= Activity =
Check every line of the data for the string "Create" and copy the ones that have it.

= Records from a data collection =
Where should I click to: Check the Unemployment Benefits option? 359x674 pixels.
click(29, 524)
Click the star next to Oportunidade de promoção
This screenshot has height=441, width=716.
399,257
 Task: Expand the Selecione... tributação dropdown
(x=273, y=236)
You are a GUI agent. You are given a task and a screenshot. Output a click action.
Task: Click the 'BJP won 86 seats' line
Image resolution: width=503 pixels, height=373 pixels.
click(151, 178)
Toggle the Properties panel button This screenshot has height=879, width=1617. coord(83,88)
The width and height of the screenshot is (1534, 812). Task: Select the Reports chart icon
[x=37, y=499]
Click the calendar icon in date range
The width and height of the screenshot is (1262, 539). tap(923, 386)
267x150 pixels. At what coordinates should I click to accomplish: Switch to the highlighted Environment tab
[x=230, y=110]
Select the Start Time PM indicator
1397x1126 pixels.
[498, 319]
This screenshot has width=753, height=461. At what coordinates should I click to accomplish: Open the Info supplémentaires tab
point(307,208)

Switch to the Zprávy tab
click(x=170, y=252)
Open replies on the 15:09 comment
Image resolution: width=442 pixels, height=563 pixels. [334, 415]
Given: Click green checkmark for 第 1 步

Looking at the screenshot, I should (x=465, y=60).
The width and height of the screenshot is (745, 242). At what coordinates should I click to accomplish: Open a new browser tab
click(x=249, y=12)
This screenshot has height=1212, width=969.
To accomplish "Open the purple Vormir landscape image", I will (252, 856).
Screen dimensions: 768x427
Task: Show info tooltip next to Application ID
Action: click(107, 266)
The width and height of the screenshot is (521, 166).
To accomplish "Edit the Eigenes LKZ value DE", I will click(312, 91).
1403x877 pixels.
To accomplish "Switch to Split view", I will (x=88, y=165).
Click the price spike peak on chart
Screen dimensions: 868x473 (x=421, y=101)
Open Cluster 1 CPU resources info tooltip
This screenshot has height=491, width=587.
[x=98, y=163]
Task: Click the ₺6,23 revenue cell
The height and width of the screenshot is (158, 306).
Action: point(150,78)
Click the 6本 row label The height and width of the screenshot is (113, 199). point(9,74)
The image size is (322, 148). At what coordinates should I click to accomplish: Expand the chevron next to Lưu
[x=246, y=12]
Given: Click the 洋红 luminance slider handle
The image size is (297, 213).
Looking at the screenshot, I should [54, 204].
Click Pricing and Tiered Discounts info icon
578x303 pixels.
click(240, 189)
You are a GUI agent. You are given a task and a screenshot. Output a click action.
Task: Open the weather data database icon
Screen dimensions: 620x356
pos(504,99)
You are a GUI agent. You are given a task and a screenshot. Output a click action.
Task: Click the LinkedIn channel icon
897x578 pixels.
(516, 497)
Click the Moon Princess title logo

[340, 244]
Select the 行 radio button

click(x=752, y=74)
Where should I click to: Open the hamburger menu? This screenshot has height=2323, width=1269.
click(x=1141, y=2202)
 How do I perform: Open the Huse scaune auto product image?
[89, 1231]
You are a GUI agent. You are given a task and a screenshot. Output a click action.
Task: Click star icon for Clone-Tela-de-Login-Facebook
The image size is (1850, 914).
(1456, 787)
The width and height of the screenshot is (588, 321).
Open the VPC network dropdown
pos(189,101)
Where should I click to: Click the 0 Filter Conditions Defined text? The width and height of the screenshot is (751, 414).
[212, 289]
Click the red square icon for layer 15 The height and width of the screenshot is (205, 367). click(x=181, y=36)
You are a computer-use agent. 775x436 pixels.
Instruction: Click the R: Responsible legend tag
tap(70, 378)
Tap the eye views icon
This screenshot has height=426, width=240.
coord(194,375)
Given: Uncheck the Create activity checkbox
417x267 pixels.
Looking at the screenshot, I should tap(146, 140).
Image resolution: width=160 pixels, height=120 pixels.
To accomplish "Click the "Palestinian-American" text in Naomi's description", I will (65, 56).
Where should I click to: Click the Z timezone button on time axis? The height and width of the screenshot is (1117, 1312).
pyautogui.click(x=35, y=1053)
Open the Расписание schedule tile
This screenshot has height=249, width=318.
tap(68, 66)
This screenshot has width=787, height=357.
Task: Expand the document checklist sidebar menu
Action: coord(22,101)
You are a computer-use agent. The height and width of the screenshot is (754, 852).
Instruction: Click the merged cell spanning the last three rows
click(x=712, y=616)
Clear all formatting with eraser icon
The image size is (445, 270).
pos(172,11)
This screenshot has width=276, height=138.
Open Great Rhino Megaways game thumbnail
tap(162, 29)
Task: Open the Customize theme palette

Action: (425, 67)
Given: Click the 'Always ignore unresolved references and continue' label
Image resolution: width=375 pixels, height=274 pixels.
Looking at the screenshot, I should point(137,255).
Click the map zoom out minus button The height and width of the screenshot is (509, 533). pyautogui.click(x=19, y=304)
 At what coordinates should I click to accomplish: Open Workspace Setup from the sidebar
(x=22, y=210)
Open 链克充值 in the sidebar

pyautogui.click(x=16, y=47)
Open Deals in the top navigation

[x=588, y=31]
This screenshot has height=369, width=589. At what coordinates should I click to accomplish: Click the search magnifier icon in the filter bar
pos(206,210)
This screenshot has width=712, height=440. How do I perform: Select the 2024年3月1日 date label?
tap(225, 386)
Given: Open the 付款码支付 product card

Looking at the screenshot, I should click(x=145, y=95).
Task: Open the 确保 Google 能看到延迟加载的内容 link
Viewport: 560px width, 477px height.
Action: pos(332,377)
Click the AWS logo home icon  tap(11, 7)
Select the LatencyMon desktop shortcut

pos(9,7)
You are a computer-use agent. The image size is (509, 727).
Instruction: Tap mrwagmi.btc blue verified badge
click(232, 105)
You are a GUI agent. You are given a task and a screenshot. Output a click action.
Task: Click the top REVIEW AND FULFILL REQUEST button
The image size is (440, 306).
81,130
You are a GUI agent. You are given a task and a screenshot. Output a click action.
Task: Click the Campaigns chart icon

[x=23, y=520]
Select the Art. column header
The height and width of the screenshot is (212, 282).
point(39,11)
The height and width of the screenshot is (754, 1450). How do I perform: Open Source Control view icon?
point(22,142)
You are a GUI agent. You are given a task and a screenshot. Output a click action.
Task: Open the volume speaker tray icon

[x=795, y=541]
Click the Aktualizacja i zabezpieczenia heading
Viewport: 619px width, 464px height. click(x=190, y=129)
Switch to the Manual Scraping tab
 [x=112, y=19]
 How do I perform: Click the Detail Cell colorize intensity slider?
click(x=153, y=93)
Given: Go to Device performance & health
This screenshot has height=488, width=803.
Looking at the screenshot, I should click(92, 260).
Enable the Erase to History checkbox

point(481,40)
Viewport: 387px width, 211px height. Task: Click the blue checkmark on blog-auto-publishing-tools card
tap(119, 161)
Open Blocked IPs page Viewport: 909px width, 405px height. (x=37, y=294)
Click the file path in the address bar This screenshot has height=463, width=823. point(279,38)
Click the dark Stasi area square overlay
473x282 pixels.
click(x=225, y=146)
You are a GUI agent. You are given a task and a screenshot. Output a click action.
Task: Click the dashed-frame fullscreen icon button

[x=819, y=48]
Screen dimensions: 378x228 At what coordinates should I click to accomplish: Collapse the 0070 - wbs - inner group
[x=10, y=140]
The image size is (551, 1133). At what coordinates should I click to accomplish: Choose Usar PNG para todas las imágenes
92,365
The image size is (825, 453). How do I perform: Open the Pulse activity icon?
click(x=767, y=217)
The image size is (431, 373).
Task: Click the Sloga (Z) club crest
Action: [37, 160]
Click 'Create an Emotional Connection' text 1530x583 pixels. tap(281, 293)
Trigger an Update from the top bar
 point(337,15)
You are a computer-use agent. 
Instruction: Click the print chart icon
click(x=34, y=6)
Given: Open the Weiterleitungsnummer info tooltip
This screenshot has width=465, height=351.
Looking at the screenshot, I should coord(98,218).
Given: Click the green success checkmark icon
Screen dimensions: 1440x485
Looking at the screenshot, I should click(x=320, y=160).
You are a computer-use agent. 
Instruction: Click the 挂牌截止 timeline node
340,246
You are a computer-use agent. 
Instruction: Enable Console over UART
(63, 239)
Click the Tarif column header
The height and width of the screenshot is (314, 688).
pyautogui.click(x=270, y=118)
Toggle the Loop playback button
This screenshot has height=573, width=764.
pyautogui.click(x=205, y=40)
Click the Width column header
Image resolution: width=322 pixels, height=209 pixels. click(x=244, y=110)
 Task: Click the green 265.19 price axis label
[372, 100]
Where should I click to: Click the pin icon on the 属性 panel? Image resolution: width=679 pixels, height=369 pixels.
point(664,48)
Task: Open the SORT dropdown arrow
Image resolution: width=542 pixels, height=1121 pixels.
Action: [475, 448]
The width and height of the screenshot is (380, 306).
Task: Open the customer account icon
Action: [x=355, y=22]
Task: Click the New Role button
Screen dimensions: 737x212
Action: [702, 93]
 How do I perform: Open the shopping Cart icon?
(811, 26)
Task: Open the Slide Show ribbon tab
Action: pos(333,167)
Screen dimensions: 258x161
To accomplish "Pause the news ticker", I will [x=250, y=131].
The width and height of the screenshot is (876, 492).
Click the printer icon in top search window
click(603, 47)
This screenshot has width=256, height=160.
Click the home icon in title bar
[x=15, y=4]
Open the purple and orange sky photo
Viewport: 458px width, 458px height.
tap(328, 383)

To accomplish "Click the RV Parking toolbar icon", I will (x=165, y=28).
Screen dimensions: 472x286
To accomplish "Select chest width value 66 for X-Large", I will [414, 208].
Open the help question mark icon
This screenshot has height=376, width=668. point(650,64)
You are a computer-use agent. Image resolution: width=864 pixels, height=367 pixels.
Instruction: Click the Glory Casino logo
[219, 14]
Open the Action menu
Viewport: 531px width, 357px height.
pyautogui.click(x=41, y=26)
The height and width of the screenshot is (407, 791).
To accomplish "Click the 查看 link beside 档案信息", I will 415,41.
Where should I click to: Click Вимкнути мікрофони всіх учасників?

= Output below =
Given: Uncheck the Create activity checkbox
Click 'Create an Emotional Connection' text 1530x583 pixels. tap(281, 293)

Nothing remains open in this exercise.